Scandal

July 22nd, 2004

As far as I can see, the Right seems to be winning the scandal wars just at the moment. I didn’t follow the Plame-Wilson scandal the first time around, so I can’t really tell how damaging or otherwise the latest claims from US and British intelligence may be to Wilson’s credibility. Similarly, although it seems clear that Sandy Berger has made a fool of himself , I have no idea what this means for anything that might possibly matter. Finally, it appears that last Thanksgiving in Iraq, Bush posed not with a fake turkey, but with a display turkey, never intended for carving but to adorn the buffet line. I’m glad that’s been cleared up.

All this confirms me in the view that the kind of “smoking gun” or “what did X know and when did s/he know it” scandal that has dominated politics since Watergate is a waste of everybody’s time. The real scandals are those that are, for the most part, on the public record.

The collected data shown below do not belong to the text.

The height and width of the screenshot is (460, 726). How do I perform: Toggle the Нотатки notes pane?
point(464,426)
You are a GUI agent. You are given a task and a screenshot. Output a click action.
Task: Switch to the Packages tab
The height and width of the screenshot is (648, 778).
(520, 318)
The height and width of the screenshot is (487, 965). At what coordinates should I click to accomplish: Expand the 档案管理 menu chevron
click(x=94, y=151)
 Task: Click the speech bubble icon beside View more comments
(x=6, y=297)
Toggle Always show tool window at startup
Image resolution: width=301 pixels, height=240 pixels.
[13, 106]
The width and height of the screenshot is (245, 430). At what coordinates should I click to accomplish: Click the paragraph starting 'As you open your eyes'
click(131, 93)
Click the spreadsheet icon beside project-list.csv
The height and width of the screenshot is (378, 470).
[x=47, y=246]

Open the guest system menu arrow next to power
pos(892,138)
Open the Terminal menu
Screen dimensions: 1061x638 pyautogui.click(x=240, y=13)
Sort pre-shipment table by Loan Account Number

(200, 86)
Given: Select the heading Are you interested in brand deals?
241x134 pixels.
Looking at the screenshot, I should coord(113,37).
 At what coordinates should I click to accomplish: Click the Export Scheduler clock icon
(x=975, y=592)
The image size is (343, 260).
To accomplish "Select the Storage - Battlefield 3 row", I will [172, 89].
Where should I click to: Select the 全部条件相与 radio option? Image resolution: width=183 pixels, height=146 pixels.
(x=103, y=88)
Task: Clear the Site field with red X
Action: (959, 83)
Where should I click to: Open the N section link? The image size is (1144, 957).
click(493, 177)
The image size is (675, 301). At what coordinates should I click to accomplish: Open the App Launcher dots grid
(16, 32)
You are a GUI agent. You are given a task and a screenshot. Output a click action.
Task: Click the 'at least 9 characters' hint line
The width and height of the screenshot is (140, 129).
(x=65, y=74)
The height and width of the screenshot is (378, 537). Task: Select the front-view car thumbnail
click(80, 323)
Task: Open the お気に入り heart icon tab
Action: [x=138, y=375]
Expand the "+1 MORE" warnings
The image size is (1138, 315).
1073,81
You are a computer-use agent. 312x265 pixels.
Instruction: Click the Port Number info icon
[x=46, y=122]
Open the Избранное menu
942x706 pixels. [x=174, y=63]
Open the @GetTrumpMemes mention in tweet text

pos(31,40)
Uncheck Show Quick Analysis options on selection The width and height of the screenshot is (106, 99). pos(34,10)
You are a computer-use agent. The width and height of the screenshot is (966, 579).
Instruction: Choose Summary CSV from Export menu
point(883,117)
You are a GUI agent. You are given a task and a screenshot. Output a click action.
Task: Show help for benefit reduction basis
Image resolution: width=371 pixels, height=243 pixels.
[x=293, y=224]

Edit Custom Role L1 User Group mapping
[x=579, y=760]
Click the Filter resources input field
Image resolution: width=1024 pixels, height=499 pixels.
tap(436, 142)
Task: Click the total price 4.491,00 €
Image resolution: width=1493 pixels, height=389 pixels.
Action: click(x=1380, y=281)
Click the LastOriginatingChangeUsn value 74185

Looking specifically at Iraq, I’m amazed at the continuing focus on intelligence reports about WMDs. It seems to me as if people on both sides of the debate have excised from their memories everything that happened between December 2002 and the outbreak of the war, with the exception of some speeches given by Bush, Blair and Powell. In particular, it seems as if judgements about the threat posed by Saddam’s regime depended primarily on intelligence reports from places like Niger.

To remind anyone who might have forgotten, from December 2002 onwards, anyone who watched the news could acquire all the evidence they needed to conclude that Saddam did not have nuclear weapons and was not close to getting them, and that he probably didn’t have a germ warfare program either. This is because UN inspectors had (with trivial exceptions) unhindered access to any site that US or British intelligence reports indicated might be suspicious. In particular, they were able to visit old nuclear sites like Tuweitha where both Blair and Bush claimed that suspicious rebuilding activity had gone on. They found nothing, for the very good reason that nothing was happening. A much more thorough search would have been needed to rule out the possibility of a stockpile of poison gas, but we now know it would have come to the same conclusion.

Of course, this was not enough to convince those who were bent on war in any case. But even for these people, the intelligence reports should have been irrelevant once the inspections commenced. At this point it became clear that whatever was in the intelligence reports, it was not information that could be given to the inspectors to say go and look at place X, take up the floor and you’ll find the evidence you need. I saw various more or less desperate explanations of why this might be the case during the leadup to the war, but I find it hard to believe that anyone actually relied on intelligence reports, as opposed to longheld beliefs, in concluding that Saddam must have WMDs.

Either way, it doesn’t matter much whether and how the intelligence reports were cooked, over-egged, sexed up or whatever. The main question is how, having agreed on a UN resolution that required either inspections or war, we ended up with both[1].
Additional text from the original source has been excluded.